PHILOMENA, una storia vera


PHILOMENA, una storia vera
Philomena. È la storia vera di una madre alla ricerca del figlio che le è stato portato via contro la sua volontà, narrata nel libro "The Lost Child of Philomena Lee" di Martin Sixsmith nel 2009 e portata allo schermo nel 2012, in modo cronachistico dal regista britannico Stephen Frears (regista di film memorabili quali: Liam, The Queen, Tamara Drew ed altri).

Philomena ha ricevuto il premio per la migliore sceneggiatura alla mostra del cinema di Venezia 2013 e diversi altri riconoscimenti e ha riscosso ampi consensi di pubblico.

Nella cattolica e bigotta Irlanda del 1952 Philomena resta incinta da adolescente. La famiglia la ripudia e la chiude in un convento di suore a Roscrea. La ragazza partorirà un bambino che, dopo pochi anni, le viene sottratto e dato in adozione. La cupa atmosfera iniziale di repressione e condanna incondizionata di chi ha peccato, concependo al di fuori del matrimonio e contro gli insegnamenti della chiesa, richiama alla mente un altro drammatico film sullo stesso argomento: Magdalene (2002), lungometraggio scritto e diretto da Peter Mullan, presentato in anteprima mondiale a Venezia, e premiato con il Leone d'oro. Però, mentre il lungometraggio di Mullan è una denuncia dei trattamenti inumani subiti da ragazze madri nella stessa Irlanda cattolica e nello stesso periodo storico, Philomena invece è la narrazione veritiera della ricerca del figlio da parte di una madre .
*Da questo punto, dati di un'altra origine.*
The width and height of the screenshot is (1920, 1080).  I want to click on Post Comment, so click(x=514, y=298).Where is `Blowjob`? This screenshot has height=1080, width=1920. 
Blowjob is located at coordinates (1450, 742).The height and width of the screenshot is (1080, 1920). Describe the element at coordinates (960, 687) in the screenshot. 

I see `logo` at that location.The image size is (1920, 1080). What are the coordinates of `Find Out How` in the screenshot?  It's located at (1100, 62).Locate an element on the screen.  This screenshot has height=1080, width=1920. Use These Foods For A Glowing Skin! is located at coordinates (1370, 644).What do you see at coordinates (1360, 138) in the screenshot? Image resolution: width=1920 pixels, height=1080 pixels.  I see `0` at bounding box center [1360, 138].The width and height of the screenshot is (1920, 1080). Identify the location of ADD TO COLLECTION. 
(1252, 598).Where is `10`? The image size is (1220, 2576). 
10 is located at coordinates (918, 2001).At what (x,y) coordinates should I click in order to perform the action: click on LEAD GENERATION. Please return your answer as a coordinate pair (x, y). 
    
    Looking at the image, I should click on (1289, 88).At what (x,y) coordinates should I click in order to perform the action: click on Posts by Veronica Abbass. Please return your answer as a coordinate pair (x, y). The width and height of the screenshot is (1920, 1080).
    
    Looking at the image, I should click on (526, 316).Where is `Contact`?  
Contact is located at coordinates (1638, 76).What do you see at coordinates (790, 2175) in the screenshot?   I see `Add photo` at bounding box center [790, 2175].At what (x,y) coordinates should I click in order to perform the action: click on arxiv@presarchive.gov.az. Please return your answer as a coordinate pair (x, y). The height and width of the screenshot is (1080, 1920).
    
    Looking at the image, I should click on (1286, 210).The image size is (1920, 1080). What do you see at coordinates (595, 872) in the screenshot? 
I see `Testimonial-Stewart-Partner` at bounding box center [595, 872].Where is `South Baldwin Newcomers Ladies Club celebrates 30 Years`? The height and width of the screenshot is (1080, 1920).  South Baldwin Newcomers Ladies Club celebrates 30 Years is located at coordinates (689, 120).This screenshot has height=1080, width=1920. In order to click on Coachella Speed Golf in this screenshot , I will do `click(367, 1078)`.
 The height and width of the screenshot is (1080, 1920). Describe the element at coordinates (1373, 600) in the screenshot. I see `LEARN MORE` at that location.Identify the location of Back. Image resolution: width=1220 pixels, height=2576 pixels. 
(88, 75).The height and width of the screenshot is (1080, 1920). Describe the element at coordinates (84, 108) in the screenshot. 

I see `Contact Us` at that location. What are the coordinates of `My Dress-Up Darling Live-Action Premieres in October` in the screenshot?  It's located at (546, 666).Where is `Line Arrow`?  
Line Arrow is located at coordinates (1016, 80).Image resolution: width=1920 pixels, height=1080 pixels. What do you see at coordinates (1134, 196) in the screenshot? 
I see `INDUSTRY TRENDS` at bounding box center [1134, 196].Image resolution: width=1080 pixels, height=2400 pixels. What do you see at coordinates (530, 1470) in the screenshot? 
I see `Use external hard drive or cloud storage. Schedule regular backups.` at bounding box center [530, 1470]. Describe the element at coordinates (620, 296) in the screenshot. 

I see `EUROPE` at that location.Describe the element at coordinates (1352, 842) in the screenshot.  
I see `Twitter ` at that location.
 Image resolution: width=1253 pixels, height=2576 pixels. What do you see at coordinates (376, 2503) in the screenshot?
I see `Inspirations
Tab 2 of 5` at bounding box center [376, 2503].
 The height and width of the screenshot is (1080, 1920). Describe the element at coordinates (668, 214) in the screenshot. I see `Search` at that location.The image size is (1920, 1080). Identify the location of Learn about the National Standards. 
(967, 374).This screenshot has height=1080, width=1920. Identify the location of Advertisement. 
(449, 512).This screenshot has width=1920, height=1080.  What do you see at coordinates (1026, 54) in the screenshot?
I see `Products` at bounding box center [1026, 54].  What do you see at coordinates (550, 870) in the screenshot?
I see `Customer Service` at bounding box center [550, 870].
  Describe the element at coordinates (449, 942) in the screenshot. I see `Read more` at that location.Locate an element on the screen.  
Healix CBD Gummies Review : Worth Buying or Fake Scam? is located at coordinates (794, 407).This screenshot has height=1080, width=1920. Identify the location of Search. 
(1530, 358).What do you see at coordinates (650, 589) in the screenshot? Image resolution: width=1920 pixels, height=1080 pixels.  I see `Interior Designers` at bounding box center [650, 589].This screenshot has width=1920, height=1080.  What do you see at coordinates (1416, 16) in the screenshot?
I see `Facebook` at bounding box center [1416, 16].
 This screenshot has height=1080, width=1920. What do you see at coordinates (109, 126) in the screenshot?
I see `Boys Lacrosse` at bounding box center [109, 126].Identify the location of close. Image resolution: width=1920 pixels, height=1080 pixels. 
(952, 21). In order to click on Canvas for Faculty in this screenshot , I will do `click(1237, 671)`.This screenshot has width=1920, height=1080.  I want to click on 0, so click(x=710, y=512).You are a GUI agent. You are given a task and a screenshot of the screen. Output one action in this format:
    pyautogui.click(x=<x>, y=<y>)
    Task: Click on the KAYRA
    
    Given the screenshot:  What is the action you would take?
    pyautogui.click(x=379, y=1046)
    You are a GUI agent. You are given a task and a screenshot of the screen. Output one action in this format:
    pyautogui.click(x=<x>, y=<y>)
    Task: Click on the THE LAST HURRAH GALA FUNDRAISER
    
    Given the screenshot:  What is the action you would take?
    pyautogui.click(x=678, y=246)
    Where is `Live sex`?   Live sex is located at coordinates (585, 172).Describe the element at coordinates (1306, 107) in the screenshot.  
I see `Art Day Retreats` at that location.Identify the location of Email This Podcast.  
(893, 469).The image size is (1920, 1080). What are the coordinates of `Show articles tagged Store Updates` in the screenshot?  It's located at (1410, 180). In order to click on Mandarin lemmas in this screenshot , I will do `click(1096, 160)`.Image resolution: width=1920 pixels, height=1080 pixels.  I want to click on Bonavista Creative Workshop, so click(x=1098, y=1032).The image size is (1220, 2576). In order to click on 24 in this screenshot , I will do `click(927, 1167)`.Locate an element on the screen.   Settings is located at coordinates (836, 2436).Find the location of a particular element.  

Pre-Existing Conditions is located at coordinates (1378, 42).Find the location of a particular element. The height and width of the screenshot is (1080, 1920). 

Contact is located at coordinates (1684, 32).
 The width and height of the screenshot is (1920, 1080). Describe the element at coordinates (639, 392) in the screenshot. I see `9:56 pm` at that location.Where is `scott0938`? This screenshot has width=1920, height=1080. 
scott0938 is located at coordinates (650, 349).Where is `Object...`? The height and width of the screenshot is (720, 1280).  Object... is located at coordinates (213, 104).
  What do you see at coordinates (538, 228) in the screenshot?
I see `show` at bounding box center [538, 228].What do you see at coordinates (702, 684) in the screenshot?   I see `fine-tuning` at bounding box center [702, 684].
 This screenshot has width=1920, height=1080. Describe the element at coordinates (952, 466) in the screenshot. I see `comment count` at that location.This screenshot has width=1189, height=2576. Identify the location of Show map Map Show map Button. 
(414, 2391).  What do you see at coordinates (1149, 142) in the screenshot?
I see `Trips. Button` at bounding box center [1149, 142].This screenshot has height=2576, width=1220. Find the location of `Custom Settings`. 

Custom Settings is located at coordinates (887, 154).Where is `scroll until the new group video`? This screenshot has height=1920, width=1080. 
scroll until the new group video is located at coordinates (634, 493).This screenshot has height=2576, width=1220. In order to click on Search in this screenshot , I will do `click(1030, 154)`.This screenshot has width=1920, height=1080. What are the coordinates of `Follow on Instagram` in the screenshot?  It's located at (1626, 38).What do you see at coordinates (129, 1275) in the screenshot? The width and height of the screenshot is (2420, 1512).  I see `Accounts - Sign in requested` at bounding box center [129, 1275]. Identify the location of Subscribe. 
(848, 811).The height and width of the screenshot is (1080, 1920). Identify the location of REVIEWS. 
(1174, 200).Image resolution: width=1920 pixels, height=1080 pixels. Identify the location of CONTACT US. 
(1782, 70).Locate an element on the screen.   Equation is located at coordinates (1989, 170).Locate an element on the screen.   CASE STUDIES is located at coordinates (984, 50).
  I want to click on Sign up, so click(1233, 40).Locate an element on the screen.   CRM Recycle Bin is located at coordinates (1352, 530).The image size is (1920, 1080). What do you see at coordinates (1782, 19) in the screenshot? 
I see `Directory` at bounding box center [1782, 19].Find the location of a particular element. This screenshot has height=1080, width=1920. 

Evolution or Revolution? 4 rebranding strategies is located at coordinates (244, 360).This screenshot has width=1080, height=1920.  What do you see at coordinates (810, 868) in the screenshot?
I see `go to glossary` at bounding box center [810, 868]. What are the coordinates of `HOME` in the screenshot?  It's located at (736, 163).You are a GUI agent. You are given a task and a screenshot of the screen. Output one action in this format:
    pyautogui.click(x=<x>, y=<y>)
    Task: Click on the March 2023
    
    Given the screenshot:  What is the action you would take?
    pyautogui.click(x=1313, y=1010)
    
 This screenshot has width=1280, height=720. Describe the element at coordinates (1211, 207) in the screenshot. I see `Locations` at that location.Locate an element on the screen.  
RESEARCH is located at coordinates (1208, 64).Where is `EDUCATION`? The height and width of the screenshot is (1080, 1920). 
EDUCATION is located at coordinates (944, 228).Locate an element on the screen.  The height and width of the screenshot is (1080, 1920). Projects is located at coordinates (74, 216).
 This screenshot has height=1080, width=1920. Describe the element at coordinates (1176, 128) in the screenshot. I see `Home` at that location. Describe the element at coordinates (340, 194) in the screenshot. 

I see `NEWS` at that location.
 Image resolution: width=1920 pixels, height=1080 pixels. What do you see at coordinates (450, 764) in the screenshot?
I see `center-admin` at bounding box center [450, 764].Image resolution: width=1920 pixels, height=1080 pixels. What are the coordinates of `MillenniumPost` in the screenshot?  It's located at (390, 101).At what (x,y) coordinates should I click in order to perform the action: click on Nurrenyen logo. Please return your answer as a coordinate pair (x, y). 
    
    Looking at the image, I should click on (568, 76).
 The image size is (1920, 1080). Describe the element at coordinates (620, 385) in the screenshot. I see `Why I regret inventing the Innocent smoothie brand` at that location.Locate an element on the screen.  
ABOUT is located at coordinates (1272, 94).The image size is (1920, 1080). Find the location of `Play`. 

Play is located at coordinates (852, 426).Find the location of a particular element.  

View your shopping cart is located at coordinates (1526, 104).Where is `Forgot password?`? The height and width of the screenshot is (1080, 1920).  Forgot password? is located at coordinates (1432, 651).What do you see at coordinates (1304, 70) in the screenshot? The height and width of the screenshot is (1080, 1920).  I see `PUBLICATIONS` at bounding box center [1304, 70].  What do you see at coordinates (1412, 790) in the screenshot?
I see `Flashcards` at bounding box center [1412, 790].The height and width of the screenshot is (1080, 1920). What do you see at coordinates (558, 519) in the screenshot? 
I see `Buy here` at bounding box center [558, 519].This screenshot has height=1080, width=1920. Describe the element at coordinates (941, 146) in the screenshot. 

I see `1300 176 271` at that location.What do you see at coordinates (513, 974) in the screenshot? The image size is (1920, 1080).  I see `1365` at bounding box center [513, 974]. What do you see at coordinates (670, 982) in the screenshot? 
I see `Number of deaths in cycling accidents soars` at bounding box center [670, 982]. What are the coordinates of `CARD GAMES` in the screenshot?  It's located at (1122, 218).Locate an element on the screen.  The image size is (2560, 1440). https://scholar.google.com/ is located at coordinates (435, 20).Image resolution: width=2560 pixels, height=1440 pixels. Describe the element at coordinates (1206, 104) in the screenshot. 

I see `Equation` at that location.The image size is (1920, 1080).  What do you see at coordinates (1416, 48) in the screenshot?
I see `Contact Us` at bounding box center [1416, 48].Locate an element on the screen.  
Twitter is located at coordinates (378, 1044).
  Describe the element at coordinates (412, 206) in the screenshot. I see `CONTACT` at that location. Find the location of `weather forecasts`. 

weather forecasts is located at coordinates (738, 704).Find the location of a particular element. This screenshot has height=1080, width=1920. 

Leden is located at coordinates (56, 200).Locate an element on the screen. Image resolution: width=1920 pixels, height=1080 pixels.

"Incontrando la vera Philomena Lee- dice Frears- ero sorpreso dal fatto che volesse venire sul set, cosa che ha fatto il giorno in cui veniva girata la scena terribile della lavanderia. Philomena è una donna magnifica, priva di autocommiserazione, che continua ad avere la fede nonostante le ingiustizie subite". Sta proprio nella chiusura di questa dichiarazione il senso profondo di un film che sa commuovere, far pensare e anche divertire. Il personaggio esemplare di Philomena, donna semplice, spiritosa e perspicace, che per certi aspetti ricorda la Filomena Marturano di Eduardo De Filippo, ha trovato in Judy Dench, un'interprete eccezionale. Nel suo viaggio negli States, dove il figlio dovrebbe trovarsi, in quanto adottato da una coppia statunitense, le fa da guida il giornalista Martin (un formidabile Steve Coogan). I due sono agli antipodi per concezione di vita, Martin non crede in Dio ed ha scarsa fiducia anche negli uomini. Philomena che avrebbe mille ragioni per essere divenuta atea, non lo è. Perché è riuscita, anche nella sofferenza più profonda, a non confondere Dio con coloro che hanno talvolta la pretesa di rappresentarlo. Lei è sempre pronta a capire e perdonare. I rapporti tra questi due personaggi osservati nei diversi momenti del viaggio-ricerca costituiscono la parte più interessante e saporosa del lungometraggio. L'anima del film sta tutta nel confronto psicologico e culturale tra il giornalista e l'anziana donna, riassumibile efficacemente nella formula usata dallo stesso Coogan: “Un confronto tra intelletto e intuito”.

Alla fine, diversi luoghi comuni sulla remissività e semplicità del credente si infrangono sul volto consapevole e saggio di Philomena, colei che sa vedere nel cuore delle cose con intuito, mentre il più cinico e “maturo” Martin si fa condizionare dai pregiudizi e dalle sovrastrutture intellettuali.